Scroll down to the bottom of the first page to see some photos of the rear fence support. In the first set, the poster has unknowingly installed the rear bar upside down. Here is a photo from another poster trying to explain to correct installation to the first. The photo shows how the support could be too close to the back of table, and not allow full travel of the locking handle.










Good luck. Given the experience of others, and it seems the retrofit issues are not uncommon, you should be happy with your decision to stick it out and make it work, soon!


----------



## knotscott (Feb 27, 2009)

Joel - Aren't there some adjustment screws on the inside of the t-square that you can back off a bit to allow the handle to fully engage?


----------



## Joel_B (Aug 14, 2014)

Thanks for all the suggestions.
The problem is not the back rail or the adjustment screws.
I tried backing out the adjustment screws one full turn and now the fence is so loose it wobbles back and forth and doesn't slide probably, yet the locking handle still doesn't go down far enough. After waiting on hold for quite a while I spoke with a tech at the factory. Well he wan't very tech but told me the handle should go all the way down past horizontal.

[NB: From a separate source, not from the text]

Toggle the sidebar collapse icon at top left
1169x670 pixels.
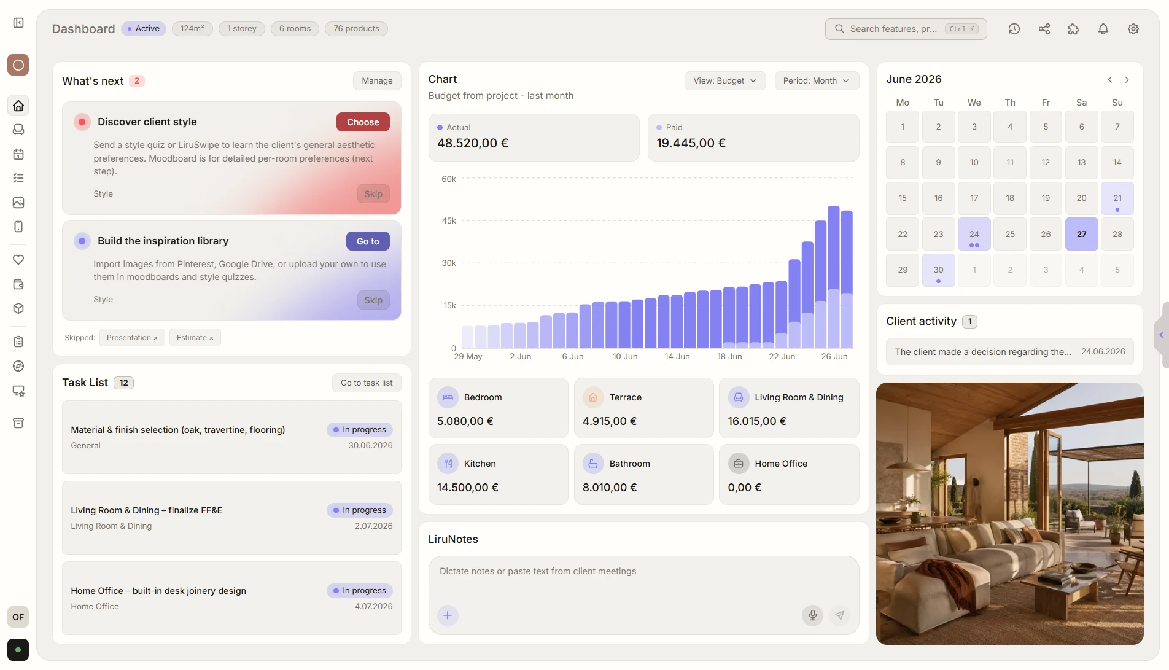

I told him mine wouldn't even go close to horizontal and asked him how much force should it take and he said to push hard. So I pushed pretty hard to the point that the guide tube started deflecting and I felt like something would bend or break if I pushed any harder and I could get it just about to horizontal and it wouldn't spring back but I am not satisfied or comfortable using it this way. He also mentioned that the replacement fence that was sent to me is a T3 fence but it should work fine on T2 rails and everything is the same. I did notice the replacement was a different color and the locking handle is a different shape. So they basically changed it cosmetically and maybe its produced in a cheaper factory and call it the T3 like its some kind of improvement. I am intimately familiar with how a cam lock works being that they are used on bicycle wheels that I have been using for the past 40 years. If it is adjusted too tight it won't lock and will spring open which is exactly what is happening on my fence. If it adjusted properly the it will tighten as the cam reaches the point at which it is no longer pushing out as the handle rotated.
If I take the fence off the table the handle will go about 45 degrees past horizontal at which there is a hard stop provided by the bracket that the handle is mounted to. This is where the locking position should as this is where the cam stops pushing out and where Delta told it should be. I am convinced that Delta's design and/or manufacturing tolerance are way off and that they do not have any quality inspection during manufacturing to ensure the product is working properly before sending it to a customer. The tech I talked to could not suggest a solution other than to call the local Delta service center which I did. The person I spoke with there was absolutely worthless. So as I see it I am going to have to come up with my solution:

Try the cam / handle from the crooked fence that I have not sent back yet on the new fence. I do remember it had a similar problem.

Modify the cam on a grinder. Probably not practical since it is heavy steel and I don't have a grinder except at work so I won't be able to know how much to take off.

Slot the hole that holds the bolt that the handle pivots on to get it further away from the guide tube. This might the easiest. I'm thinking a Dremel here, but if something goes wrong my warranty will be void.

Make my own cam out of wood, more work than I wanted to do but I think it can be done.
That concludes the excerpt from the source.